* [RECORDS FOR THIS TASK]:
┌──
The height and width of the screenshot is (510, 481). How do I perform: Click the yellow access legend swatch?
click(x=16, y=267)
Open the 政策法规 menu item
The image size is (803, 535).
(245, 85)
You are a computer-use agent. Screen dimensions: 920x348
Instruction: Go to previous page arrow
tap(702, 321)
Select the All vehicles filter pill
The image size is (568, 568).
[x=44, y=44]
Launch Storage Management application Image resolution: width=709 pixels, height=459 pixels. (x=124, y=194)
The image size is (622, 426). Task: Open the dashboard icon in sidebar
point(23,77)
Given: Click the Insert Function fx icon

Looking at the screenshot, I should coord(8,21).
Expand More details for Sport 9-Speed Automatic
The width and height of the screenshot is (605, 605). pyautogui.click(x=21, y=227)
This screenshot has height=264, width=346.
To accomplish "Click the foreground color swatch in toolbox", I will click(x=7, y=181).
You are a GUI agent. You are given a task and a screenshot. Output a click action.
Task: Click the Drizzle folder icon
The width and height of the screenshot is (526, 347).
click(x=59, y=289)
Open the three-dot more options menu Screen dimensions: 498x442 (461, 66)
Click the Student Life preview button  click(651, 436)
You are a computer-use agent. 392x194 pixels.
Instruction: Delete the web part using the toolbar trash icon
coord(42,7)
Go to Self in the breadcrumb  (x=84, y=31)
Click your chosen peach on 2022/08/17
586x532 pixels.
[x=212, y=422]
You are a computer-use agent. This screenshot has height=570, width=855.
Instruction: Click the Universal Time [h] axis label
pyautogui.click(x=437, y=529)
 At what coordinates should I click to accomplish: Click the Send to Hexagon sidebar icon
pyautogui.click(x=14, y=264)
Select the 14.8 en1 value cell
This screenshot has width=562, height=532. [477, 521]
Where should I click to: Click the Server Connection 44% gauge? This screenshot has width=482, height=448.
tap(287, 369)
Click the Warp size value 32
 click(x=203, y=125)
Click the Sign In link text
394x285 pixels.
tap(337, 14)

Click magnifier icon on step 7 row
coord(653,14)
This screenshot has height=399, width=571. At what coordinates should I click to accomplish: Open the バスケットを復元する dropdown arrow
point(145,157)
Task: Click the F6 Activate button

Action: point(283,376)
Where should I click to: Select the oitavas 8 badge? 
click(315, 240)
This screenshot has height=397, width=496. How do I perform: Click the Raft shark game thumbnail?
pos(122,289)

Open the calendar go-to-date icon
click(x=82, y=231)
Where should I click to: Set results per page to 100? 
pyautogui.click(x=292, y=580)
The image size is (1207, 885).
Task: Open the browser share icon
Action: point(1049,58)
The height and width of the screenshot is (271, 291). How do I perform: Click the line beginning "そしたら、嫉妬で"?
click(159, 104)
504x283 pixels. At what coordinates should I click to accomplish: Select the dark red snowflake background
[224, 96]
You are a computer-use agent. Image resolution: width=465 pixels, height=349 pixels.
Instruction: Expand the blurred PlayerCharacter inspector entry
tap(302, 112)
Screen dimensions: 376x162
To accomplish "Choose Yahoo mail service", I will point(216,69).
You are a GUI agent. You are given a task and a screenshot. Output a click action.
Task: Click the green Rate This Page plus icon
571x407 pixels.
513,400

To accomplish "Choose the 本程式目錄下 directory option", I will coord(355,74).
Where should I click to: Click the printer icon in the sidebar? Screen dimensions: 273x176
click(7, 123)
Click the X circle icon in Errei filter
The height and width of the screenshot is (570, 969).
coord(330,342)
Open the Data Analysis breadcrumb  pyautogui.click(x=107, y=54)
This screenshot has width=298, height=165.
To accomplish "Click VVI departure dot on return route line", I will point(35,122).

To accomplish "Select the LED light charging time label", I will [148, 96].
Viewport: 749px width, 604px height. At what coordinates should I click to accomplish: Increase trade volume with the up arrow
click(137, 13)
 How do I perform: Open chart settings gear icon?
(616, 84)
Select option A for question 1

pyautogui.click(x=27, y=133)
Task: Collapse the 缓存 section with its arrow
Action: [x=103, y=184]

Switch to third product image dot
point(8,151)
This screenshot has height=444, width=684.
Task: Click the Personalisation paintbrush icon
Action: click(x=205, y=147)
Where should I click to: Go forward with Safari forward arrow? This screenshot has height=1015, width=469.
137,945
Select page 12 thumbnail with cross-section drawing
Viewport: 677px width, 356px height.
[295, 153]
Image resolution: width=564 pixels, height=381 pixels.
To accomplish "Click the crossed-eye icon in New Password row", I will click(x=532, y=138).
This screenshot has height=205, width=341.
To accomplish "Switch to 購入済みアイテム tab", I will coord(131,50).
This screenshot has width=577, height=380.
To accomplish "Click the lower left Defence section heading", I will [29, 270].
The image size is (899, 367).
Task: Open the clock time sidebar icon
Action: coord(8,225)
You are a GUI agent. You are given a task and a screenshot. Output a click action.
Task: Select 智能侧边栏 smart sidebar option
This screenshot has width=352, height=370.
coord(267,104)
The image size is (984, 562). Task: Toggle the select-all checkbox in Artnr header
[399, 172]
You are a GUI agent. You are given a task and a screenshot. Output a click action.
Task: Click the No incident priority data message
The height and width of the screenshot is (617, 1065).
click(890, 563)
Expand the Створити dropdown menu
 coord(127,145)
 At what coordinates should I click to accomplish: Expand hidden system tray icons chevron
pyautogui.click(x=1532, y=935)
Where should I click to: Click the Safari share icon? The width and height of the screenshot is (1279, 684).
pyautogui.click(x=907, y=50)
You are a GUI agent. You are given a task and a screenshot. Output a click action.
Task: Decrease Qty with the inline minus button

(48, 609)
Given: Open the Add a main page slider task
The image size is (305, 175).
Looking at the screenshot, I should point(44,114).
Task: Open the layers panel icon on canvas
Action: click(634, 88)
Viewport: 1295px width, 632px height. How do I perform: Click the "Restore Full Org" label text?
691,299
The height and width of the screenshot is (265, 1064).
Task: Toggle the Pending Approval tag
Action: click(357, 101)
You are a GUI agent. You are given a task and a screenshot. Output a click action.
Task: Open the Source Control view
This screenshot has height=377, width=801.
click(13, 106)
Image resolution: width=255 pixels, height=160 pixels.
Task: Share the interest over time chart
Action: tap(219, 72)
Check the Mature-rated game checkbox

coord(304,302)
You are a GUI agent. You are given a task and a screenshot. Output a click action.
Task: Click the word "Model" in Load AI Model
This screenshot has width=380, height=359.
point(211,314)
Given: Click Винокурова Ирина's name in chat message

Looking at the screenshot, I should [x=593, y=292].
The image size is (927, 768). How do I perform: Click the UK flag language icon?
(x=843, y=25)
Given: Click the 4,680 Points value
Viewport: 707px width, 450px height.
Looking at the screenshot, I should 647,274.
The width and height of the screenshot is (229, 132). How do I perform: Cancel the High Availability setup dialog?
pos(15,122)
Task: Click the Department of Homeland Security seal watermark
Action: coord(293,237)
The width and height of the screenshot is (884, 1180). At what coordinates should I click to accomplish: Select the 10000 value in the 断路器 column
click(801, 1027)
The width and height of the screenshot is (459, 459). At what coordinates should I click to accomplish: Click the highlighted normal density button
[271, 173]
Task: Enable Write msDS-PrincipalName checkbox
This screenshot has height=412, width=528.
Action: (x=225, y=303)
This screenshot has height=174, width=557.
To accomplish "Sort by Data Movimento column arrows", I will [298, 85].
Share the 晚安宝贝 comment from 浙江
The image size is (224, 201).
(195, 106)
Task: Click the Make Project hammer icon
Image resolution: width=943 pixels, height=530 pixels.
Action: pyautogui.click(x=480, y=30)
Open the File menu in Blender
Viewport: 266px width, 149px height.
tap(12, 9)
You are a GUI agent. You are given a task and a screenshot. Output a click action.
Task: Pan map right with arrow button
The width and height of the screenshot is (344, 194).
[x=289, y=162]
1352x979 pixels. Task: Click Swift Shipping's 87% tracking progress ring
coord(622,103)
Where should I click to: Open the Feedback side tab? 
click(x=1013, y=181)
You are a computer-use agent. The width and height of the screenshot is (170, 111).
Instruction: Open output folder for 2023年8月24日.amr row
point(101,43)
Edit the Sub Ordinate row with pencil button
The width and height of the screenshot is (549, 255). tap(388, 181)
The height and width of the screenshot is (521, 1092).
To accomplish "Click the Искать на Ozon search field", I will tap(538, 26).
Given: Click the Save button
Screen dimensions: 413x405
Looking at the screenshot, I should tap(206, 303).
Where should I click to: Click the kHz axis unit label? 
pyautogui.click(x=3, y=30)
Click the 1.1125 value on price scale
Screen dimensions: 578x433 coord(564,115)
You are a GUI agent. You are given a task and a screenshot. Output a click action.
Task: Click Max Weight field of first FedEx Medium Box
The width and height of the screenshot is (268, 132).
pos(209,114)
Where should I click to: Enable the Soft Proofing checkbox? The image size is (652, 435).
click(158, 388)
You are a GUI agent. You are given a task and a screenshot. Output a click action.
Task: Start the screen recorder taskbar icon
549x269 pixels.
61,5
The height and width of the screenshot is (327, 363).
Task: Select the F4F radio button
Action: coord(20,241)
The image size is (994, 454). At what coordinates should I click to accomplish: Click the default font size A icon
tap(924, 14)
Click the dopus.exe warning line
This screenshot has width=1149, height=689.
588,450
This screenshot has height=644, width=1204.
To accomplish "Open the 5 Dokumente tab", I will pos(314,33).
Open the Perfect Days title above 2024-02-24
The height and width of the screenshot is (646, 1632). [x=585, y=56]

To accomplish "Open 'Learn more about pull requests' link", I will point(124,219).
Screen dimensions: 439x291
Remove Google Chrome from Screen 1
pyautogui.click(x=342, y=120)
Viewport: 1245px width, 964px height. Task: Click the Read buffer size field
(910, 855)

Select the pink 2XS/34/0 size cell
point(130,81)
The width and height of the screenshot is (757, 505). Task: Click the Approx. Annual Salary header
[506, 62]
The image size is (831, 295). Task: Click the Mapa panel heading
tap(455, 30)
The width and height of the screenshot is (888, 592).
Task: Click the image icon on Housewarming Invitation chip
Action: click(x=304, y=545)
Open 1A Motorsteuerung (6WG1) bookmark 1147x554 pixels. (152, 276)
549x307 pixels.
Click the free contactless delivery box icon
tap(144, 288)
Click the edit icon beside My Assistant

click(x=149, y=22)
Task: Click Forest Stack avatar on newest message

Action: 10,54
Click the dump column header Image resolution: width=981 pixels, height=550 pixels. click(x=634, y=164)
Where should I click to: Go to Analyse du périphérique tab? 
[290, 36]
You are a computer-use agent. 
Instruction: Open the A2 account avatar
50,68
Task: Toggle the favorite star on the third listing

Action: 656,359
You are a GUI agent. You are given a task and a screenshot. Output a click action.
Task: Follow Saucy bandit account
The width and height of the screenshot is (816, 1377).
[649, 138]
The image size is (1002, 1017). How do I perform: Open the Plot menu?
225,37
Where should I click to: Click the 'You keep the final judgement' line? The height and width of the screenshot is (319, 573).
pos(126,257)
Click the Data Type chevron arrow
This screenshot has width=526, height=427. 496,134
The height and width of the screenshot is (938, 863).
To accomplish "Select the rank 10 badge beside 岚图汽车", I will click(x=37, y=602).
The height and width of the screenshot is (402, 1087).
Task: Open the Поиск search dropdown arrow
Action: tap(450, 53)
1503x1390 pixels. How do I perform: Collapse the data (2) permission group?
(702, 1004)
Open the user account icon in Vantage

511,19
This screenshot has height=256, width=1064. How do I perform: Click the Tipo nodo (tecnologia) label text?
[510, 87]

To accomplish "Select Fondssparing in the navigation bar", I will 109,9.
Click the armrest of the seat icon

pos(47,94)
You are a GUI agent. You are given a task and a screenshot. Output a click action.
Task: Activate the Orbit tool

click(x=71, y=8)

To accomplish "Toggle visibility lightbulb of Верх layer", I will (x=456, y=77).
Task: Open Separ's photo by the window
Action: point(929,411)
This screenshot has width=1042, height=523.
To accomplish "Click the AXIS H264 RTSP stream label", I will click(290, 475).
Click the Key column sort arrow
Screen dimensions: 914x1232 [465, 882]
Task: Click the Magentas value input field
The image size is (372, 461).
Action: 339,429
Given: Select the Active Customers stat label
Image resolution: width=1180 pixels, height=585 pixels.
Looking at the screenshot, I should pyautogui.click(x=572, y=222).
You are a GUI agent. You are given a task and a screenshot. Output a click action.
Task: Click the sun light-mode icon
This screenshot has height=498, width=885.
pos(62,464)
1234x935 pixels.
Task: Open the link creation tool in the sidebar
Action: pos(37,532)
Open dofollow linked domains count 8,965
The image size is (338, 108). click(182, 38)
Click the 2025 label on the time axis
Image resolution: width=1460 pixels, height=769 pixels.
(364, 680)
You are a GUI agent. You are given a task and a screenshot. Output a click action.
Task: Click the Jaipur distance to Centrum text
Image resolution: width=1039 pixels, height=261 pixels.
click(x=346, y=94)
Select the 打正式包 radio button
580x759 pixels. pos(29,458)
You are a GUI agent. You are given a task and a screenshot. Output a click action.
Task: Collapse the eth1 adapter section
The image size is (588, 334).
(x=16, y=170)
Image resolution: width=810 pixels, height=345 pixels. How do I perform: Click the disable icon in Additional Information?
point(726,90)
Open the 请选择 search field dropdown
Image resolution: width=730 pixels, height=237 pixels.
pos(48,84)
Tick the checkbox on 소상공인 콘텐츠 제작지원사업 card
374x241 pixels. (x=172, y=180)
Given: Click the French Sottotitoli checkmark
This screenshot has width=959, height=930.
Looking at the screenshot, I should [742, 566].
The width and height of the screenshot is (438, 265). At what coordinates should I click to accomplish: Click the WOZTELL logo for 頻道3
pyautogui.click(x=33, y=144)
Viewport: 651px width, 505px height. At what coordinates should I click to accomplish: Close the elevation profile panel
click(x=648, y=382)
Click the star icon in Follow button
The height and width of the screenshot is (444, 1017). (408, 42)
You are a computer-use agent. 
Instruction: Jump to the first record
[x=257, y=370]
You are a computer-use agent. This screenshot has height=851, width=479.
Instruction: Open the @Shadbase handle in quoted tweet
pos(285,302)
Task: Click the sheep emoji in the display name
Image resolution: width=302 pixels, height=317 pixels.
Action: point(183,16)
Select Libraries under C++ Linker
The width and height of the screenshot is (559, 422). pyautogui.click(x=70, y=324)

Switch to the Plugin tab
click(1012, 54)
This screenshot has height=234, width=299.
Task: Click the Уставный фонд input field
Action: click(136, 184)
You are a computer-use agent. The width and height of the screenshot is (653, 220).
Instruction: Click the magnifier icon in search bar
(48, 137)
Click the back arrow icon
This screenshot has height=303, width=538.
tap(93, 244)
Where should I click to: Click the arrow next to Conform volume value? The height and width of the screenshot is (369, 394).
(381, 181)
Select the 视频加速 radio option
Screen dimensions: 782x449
└──
* [AIM OF THE TASK]:
Beginning with the line that contains "Instruction: Jump to the first record", retype every remaining line of the listing exactly, ending with the last one.

* [ANSWER AREA]:
Instruction: Jump to the first record
[x=257, y=370]
You are a computer-use agent. This screenshot has height=851, width=479.
Instruction: Open the @Shadbase handle in quoted tweet
pos(285,302)
Task: Click the sheep emoji in the display name
Image resolution: width=302 pixels, height=317 pixels.
Action: point(183,16)
Select Libraries under C++ Linker
The width and height of the screenshot is (559, 422). pyautogui.click(x=70, y=324)

Switch to the Plugin tab
click(1012, 54)
This screenshot has height=234, width=299.
Task: Click the Уставный фонд input field
Action: click(136, 184)
You are a computer-use agent. The width and height of the screenshot is (653, 220).
Instruction: Click the magnifier icon in search bar
(48, 137)
Click the back arrow icon
This screenshot has height=303, width=538.
tap(93, 244)
Where should I click to: Click the arrow next to Conform volume value? The height and width of the screenshot is (369, 394).
(381, 181)
Select the 视频加速 radio option
Screen dimensions: 782x449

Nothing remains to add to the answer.